=== Study material ===

★ ★ ★ ★

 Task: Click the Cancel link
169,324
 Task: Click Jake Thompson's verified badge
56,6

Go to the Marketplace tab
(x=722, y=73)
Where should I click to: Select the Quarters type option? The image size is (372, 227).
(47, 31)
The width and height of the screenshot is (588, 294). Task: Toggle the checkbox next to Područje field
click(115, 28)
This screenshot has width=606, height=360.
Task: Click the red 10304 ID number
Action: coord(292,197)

★ ★ ★ ★

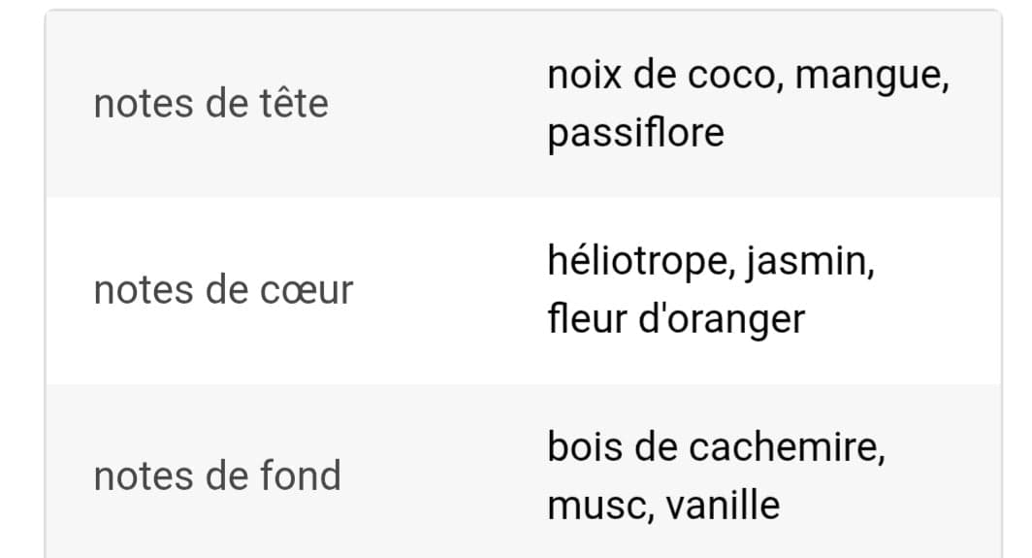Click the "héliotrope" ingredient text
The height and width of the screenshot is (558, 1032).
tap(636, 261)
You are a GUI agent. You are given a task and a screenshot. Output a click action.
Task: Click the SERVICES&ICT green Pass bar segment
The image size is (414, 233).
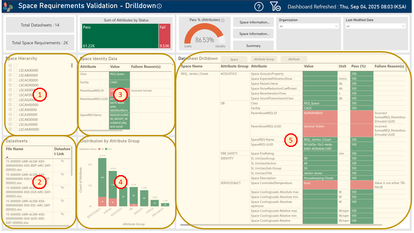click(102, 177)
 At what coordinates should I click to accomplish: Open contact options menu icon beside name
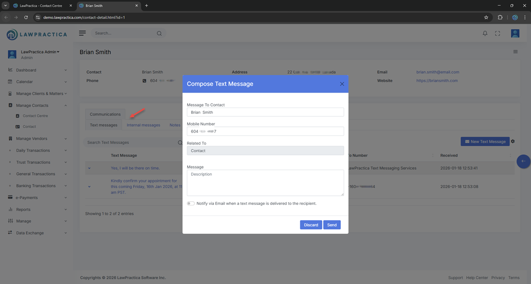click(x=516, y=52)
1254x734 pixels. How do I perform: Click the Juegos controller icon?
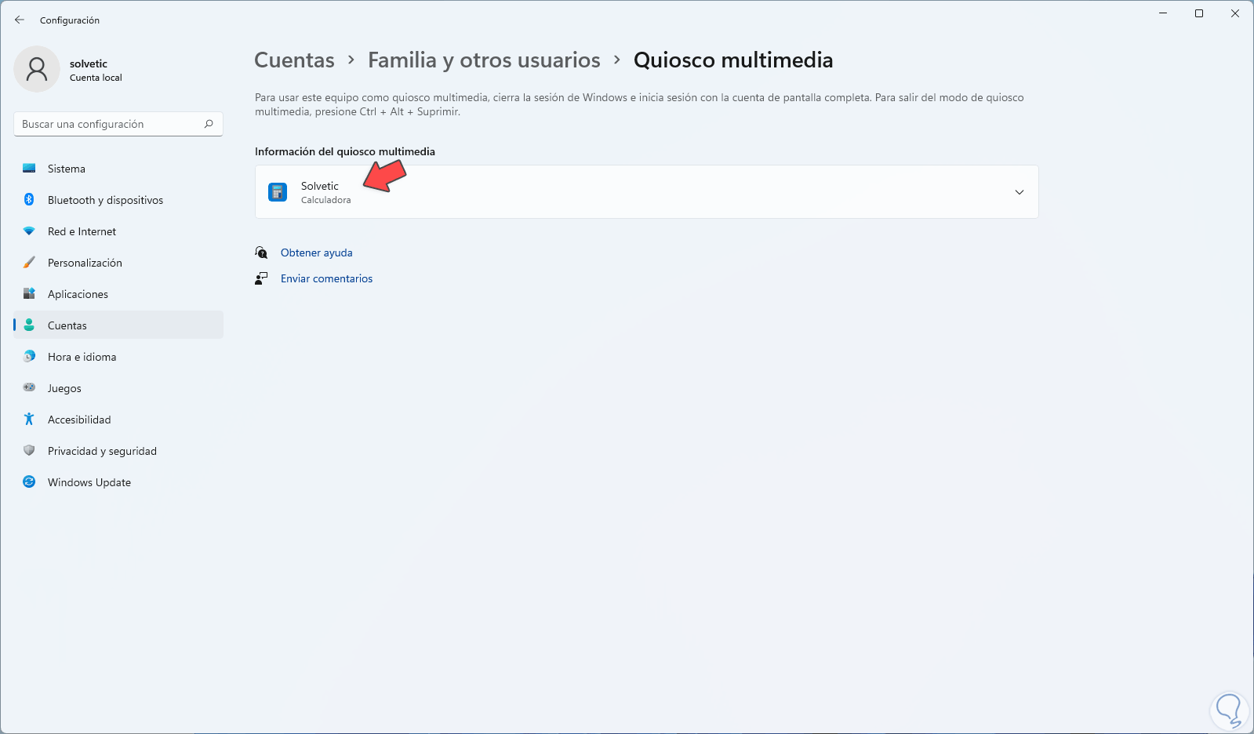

★ ★ ★ ★

=== Your assignment ===
Of the lines above, quote exactly those from the one with "You are a GUI" through the one with "1254x734 pixels. How", ends included; pictures stay out.

=== Exercise output ===
You are a GUI agent. You are given a task and a screenshot. Output a click action.
Task: Click the SERVICES&ICT green Pass bar segment
The image size is (414, 233).
click(102, 177)
 At what coordinates should I click to accomplish: Open contact options menu icon beside name
click(x=516, y=52)
1254x734 pixels. How do I perform: Click the Juegos controller icon?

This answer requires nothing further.